Investors who bought into Hong Leong Bank Bhd just over three years ago would have enjoyed a decent capital gain, thanks to a strong surge in its share price this year.

The stock appreciated by 25.4%, from RM12.49 to RM15.66, between April 1, 2014, and June 30, 2017 — the period of review for The Edge Billion Ringgit Club (BRC).

While that only translates into a single-digit 7.2% annualised return over the period of three years and three months, it is ahead of six other large banking peers that are also BRC members. This year alone, Hong Leong Bank saw a 17.3% gain up to the cut-off date.

The strong gain came on the back of a solid recovery in profitability at Bank of Chengdu Co Ltd (BOC), a China-based lender in which Hong Leong Bank has a 20% strategic stake. BOC’s profit contribution to Hong Leong Bank improved 3.7% year on year to RM242 million in the nine months ended March 31 (9MFY2017), underpinned by a strong 25.9% y-o-y rebound in the third quarter. It accounted for 11.7% of Hong Leong Bank’s profit before tax in 9MFY2017.

BOC’s recovery, deemed to be sustainable after a strong bout of loan loss provisions since 1QFY2016, was the main reason for a slew of target price and earnings upgrades on Hong Leong Bank by analysts right after the lender released its 3QFY2017 results on May 29. This led to a surge in its share price in June and July, with the counter peaking at the year’s high of RM16.30 on July 5.

Given the strong price appreciation, some now see limited upside for the stock, although they continue to like the lender’s strong fundamentals. Bloomberg data shows that of 18 analysts that track Hong Leong Bank, 10 have a “hold” call and eight have a “buy” with a 12-month target price of RM15.26. Its closing price on Aug 1 was RM15.70.

“While we continue to favour Hong Leong Bank’s strong fundamentals, which include its impeccable asset quality, liquid balance sheet and a turnaround for BOC, valuations are fair at this stage, in our view.
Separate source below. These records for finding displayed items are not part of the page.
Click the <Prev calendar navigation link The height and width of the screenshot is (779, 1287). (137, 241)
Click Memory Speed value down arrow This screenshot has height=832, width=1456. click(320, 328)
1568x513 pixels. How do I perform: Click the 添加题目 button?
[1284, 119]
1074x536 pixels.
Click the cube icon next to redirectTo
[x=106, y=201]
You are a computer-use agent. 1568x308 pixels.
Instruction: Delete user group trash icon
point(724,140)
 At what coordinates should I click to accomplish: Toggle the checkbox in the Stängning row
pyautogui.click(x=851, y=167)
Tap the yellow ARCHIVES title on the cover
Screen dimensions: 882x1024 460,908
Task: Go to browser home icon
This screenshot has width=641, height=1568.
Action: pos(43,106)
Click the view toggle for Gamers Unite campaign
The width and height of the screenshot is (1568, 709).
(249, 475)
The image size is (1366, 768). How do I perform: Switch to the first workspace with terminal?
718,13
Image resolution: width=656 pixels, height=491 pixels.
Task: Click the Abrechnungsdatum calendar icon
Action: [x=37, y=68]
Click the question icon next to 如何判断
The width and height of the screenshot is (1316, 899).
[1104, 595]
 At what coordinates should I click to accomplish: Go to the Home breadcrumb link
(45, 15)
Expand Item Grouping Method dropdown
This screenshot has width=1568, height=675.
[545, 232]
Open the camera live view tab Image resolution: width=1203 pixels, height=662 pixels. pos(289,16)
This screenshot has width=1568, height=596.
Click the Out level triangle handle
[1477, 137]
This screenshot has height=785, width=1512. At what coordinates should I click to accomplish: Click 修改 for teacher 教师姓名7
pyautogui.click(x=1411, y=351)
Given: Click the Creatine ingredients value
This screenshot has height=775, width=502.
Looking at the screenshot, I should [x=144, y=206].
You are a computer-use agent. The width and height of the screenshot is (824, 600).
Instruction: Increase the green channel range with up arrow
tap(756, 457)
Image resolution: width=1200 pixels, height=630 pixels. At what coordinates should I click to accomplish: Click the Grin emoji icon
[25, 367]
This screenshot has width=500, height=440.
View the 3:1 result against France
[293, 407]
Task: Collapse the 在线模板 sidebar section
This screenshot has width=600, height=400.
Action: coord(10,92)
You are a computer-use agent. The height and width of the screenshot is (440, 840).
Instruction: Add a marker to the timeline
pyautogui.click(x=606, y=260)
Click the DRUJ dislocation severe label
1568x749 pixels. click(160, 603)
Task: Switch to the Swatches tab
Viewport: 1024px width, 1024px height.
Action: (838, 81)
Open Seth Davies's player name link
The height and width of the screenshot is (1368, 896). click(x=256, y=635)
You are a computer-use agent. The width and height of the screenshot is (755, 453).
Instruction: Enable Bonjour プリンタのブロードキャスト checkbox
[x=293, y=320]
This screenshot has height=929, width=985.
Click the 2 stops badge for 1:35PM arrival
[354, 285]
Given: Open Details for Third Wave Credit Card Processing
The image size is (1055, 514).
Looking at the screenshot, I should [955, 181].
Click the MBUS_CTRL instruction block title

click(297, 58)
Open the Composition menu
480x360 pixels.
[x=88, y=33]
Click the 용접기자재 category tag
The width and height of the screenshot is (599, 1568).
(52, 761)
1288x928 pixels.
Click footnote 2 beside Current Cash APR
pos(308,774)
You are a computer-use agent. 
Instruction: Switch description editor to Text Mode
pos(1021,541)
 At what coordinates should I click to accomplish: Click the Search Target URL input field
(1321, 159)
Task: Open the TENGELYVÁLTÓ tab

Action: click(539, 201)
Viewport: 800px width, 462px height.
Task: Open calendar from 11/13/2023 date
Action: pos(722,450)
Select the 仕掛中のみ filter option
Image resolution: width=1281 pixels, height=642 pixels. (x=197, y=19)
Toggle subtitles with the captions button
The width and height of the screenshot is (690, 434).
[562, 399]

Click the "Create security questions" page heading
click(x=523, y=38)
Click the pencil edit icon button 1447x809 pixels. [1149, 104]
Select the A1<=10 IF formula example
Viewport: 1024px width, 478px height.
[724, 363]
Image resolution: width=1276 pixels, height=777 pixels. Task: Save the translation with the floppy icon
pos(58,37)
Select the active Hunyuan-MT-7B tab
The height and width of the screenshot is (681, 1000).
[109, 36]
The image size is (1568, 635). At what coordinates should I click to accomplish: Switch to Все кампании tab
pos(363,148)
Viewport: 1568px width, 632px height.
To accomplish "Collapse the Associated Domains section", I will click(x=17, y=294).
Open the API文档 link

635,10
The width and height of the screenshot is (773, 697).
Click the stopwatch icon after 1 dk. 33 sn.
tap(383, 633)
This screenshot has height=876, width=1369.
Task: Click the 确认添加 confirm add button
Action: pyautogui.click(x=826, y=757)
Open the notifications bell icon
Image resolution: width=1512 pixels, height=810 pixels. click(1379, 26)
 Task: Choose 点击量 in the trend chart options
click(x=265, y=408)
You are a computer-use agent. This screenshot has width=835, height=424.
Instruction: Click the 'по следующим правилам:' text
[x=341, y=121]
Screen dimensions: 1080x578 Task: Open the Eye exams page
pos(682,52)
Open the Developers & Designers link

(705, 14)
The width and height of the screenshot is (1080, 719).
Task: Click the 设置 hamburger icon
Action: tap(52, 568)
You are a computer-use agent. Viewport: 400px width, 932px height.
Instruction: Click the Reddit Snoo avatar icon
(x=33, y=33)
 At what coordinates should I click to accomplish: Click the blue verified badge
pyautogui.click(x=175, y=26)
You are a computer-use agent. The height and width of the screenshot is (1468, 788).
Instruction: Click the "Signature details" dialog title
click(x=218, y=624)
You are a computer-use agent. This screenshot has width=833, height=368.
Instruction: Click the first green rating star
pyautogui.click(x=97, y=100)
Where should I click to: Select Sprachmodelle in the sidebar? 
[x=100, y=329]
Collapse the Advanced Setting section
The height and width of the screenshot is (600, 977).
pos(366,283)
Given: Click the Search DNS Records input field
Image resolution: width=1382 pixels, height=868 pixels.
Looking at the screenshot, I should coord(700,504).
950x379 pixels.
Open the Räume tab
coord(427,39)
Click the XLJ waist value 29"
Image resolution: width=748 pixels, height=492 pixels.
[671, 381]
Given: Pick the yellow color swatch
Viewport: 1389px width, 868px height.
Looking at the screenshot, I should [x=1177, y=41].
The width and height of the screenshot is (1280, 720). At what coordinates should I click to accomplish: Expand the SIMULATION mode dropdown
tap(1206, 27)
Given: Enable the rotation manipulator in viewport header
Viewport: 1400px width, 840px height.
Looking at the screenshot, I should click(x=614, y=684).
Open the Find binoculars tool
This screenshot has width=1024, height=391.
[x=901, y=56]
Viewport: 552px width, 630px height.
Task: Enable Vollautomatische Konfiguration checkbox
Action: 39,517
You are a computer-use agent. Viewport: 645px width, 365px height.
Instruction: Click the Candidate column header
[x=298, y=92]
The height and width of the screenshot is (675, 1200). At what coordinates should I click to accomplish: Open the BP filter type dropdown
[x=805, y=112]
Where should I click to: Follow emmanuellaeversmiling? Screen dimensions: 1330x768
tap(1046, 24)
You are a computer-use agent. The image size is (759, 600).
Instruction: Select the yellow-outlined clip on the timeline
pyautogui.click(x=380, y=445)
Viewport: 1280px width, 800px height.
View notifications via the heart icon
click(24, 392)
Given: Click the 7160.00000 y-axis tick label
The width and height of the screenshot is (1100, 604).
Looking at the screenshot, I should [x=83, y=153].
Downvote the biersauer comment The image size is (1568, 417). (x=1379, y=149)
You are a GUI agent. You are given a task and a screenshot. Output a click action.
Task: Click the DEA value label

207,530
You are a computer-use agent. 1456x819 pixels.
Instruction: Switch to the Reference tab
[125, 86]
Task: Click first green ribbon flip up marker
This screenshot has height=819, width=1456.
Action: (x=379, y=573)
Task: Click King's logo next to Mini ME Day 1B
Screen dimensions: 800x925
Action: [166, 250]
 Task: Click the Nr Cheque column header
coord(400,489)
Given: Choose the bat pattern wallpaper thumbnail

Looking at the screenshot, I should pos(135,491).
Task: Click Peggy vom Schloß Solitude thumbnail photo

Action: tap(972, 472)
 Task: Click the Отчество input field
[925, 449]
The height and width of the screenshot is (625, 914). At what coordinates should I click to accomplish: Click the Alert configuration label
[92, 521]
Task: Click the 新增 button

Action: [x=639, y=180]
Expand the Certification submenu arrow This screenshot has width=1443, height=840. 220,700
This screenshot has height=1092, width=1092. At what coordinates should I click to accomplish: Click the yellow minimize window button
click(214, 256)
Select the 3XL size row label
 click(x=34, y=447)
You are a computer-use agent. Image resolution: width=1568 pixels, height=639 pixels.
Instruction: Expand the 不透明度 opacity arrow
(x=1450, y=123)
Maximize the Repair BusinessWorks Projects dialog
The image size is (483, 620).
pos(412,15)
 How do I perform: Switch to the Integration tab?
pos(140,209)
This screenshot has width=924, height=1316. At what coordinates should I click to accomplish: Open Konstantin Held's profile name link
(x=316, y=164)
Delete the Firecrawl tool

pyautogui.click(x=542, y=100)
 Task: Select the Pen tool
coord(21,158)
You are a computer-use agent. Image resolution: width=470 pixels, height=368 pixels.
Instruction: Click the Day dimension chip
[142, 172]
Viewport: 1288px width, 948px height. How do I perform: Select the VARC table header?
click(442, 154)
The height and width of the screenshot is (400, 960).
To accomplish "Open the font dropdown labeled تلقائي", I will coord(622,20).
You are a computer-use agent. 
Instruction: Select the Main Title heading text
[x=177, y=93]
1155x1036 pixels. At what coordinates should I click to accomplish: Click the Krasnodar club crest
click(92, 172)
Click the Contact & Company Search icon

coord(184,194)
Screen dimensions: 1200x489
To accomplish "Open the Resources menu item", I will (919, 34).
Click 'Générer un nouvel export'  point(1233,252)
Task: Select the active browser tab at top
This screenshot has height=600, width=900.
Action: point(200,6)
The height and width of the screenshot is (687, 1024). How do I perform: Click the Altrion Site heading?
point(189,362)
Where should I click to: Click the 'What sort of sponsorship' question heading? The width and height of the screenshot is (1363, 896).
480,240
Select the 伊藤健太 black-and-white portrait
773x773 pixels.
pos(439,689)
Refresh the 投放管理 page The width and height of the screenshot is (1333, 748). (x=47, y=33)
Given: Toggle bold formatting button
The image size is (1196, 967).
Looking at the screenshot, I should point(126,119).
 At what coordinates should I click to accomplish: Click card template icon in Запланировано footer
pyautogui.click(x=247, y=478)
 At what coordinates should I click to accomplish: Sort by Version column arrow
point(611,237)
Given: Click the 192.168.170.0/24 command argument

We raise our FY18/FY19 earnings forecasts by 2% to 3% and our target price to RM15.90 (from RM15.60),” Maybank Investment Bank Research, which cut its call on the stock to “hold” from “buy”, says in a July 18 report.

Hong Leong Bank’s earnings in 9MFY2017 grew 24% y-o-y to RM1.66 billion, coming in within consensus estimates. The growth was supported by higher operating income, lower provisions and higher profit contribution from BOC. Annualised return on equity was at 10.4%, within the bank’s full-year target of 10% to 11%.

The bank is in a good position to grow earnings further. It is the only one of the country’s eight local lenders that has managed to see sequential growth in net interest margins (NIM) for four consecutive quarters.

“With the lowest loan-to-deposit ratio in the industry at 81.1% (industry: 88.8%), the group is in the strongest position to enhance NIM via more aggressive asset utilisation and/or effectively manage funding cost by only focusing on expanding CASA (current account and savings account deposits) versus more expensive time deposits,” notes UOB Kay Hian Research in a June 16 report.

The bank also continues to display strong asset quality, with one of the lowest gross impaired loans ratio in the industry, at 0.88%, and solid loan impairment coverage ratio of 106%. “Going forward, protection of our business franchise and profitability will remain our key priority,” says its group managing director and CEO Domenic Fuda.

Of late, given that banking industry conso-

lidation is again a hot topic — AMMB Holdings Bhd and RHB Bank Bhd recently called off talks — it has sparked speculation that Hong Leong Bank too may be propelled to size up for scale. Last month, it shot down as “speculative and untrue” a report about a possible merger with Alliance Financial Group Bhd.